Data of 328,000 Customers Stolen in Hack of Australian Financial Firm

By Daniel Y. Teng
Daniel Y. Teng
Daniel Y. Teng
Daniel Y. Teng is based in Sydney. He focuses on national affairs including federal politics, COVID-19 response, and Australia-China relations. Got a tip? Contact him at
March 15, 2023Updated: March 15, 2023

Over 328,000 customers of Latitude Financial have had their data stolen during a “sophisticated and malicious” cyber-attack.

On March 16, the Melbourne-based consumer finance provider—one of the biggest non-banking lenders in the country—called for a halt to trading and revealed the incident had been isolated.

The company said the hackers obtained employee login credentials and were able to steal personal information via two “service providers” or contractors.

“As of today, Latitude understands that approximately 103,000 identification documents, more than 97 percent of which are copies of drivers’ licences, were stolen from the first service provider.

“Approximately 225,000 customer records were also stolen from the second service provider,” the company revealed in an investor announcement (pdf).

“Latitude apologises to the impacted customers and is taking immediate steps to contact them.”
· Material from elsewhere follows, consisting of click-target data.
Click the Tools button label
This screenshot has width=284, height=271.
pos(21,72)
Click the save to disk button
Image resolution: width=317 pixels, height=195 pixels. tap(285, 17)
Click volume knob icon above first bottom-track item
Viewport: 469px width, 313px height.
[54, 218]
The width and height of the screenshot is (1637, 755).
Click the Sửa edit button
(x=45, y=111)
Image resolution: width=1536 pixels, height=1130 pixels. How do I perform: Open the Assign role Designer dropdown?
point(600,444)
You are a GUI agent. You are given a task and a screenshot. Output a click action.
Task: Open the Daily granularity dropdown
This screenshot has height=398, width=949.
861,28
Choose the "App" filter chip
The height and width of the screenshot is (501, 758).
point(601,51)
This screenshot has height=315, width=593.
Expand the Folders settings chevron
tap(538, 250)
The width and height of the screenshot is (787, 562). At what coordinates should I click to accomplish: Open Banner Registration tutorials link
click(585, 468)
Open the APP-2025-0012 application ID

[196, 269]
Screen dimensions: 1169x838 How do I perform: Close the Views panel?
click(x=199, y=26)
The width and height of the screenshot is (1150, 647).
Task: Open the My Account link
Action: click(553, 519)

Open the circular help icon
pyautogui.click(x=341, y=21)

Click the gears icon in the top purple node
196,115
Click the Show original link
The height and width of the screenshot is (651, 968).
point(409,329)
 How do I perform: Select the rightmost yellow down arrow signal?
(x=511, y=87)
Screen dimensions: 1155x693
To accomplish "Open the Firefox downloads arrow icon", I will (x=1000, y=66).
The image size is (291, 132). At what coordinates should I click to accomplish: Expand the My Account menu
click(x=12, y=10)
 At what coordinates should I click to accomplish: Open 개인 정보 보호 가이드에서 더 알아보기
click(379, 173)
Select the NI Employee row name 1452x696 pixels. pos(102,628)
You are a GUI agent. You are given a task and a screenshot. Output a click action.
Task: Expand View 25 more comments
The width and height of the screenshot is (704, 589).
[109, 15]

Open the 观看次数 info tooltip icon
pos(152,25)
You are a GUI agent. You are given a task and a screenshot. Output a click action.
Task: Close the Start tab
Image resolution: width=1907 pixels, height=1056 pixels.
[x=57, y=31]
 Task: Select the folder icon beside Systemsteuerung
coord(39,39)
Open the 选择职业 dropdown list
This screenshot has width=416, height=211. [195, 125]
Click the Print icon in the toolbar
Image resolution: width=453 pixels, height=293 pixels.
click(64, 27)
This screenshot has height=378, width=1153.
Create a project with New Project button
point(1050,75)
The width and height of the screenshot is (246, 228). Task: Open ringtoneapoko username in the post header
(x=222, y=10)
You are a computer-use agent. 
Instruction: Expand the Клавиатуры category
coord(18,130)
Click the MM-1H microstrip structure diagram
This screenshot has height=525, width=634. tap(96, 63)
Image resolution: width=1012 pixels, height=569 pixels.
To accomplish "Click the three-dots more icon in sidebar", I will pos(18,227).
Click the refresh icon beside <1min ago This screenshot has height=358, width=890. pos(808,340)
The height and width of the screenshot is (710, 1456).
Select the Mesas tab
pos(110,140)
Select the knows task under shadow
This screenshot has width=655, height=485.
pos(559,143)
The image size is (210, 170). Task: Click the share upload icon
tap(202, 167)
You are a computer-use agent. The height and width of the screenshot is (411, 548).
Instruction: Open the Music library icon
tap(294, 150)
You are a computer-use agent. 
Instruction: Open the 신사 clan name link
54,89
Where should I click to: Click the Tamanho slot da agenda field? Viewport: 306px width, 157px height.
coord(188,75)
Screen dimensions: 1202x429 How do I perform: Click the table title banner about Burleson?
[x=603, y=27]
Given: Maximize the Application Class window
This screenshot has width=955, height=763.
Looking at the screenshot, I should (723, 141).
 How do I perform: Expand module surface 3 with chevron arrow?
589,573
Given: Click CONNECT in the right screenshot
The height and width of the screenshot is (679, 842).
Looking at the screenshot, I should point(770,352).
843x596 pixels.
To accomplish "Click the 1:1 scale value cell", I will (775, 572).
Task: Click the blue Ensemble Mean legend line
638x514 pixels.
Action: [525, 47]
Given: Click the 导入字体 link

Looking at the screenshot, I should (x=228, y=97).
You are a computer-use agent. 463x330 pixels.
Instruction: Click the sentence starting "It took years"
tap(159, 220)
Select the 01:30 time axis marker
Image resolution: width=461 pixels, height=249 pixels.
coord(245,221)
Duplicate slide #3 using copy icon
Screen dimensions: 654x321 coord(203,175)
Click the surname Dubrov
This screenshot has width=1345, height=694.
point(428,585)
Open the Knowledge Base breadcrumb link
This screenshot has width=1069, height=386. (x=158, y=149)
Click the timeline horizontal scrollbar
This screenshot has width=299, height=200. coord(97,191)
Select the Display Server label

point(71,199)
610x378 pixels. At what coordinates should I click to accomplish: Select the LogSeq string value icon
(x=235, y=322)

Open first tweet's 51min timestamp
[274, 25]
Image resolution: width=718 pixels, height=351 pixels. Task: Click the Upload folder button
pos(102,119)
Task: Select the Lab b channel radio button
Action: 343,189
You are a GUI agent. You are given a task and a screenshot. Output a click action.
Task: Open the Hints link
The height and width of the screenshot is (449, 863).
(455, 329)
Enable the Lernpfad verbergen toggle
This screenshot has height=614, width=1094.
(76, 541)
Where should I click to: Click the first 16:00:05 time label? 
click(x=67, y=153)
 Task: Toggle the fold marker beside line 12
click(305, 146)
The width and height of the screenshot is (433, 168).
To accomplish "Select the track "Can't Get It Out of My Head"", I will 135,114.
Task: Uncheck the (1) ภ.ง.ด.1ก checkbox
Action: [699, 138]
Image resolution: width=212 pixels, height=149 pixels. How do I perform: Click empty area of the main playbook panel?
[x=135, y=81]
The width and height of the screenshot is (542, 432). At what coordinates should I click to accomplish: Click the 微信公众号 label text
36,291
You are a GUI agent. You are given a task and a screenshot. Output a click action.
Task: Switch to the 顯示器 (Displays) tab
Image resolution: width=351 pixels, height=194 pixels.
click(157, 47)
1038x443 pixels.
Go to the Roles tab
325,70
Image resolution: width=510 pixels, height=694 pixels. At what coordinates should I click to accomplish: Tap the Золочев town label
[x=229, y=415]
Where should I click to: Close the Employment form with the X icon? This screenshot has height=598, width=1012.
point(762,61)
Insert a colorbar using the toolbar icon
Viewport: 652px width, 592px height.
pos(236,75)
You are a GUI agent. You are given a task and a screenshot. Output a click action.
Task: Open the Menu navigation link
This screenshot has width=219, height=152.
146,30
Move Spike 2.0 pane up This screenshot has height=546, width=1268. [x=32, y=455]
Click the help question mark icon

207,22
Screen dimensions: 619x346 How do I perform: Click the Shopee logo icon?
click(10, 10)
The company said it would continue to respond and do “everything in its power” to contain the incident.

Latitude is working with the Australian Cyber Security Centre and has alerted the relevant law enforcement agencies.

Cyberattacks on Large Organisations an Ongoing Trend

The attack on Latitude is the latest in a series of cyberattacks targeting Australia’s largest firms, including Optus (the second-largest telecommunications provider), Medibank (the largest private insurer), Woolworth’s MyDeal, and the Australian Department of Defence.

Rob Nicholls, associate professor at the University of New South Wales, said the major challenge for Latitude going forward would be winning back the confidence of consumers.

“We’ve seen Telstra and Vodafone take on a significant number of customers in the last quarter, primarily as a result of the breach of Optus,” he told The Epoch Times. “And that is a loss of trust. It becomes even more critical for a business that’s providing financial services.”

Nicholls also said that the fact an “external service provider” was responsible for losing the data did not abrogate Latitude from its responsibilities. A service provider could be the data host or credit reference provider used by Latitude.

“The fact that Latitude has taken customer information—entrusted to Latitude’s use—without ensuring those service providers have adequate cybersecurity is entirely problematic,” he said.

He pointed to the 2022 court case, ASIC v RI Advice Group Pty Ltd, that found financial service providers may be personally liable if a contractor has inadequate cybersecurity.

Nicholls also said too many businesses were quick to say “sophisticated” actors were behind cyberattacks.

“Even when the cyberattack isn’t terribly sophisticated, they claim there are state actors behind it,” he said.

“When there are high-value targets, like financial services that keep the information, or businesses that might be persuaded to pay a ransom for their own data set. You don’t need a state actor involved.”

To Counteract Cyberattacks, Labor Ups Regulation

The federal government has responded to the increasing cyberattacks on Australian public and private institutions by introducing an amendment to the Privacy Bill on Oct. 26.

The amendment will significantly increase penalties to organisations for serious or repeated privacy breaches, a move the Labor government hopes can compel businesses to do more on cybersecurity.

It will also strengthen the Notifiable Data Breaches scheme to ensure the Information Commissioner has knowledge of an incident and the data compromised.

“These amendments are targeted and measured,” Attorney General Richard Dreyfuss said. “They respond to the most pressing issues arising from the Optus data breach and other recent cyber incidents.”

Yet Nicholls has previously warned that these measures are simply increasing red tape for businesses, saying a part of the problem is the amount of data companies are required to obtain under law.

“The real problem with keeping it is that it creates what’s called in cyber-attacks, a honeypot. The value of the data in a breach is higher because it has more items which actually identify the people involved,” he previously told The Epoch Times.

He said companies were required to obtain identity documents under the Know Your Customer guidelines that, include birth certificates, driver’s licenses, or passport numbers.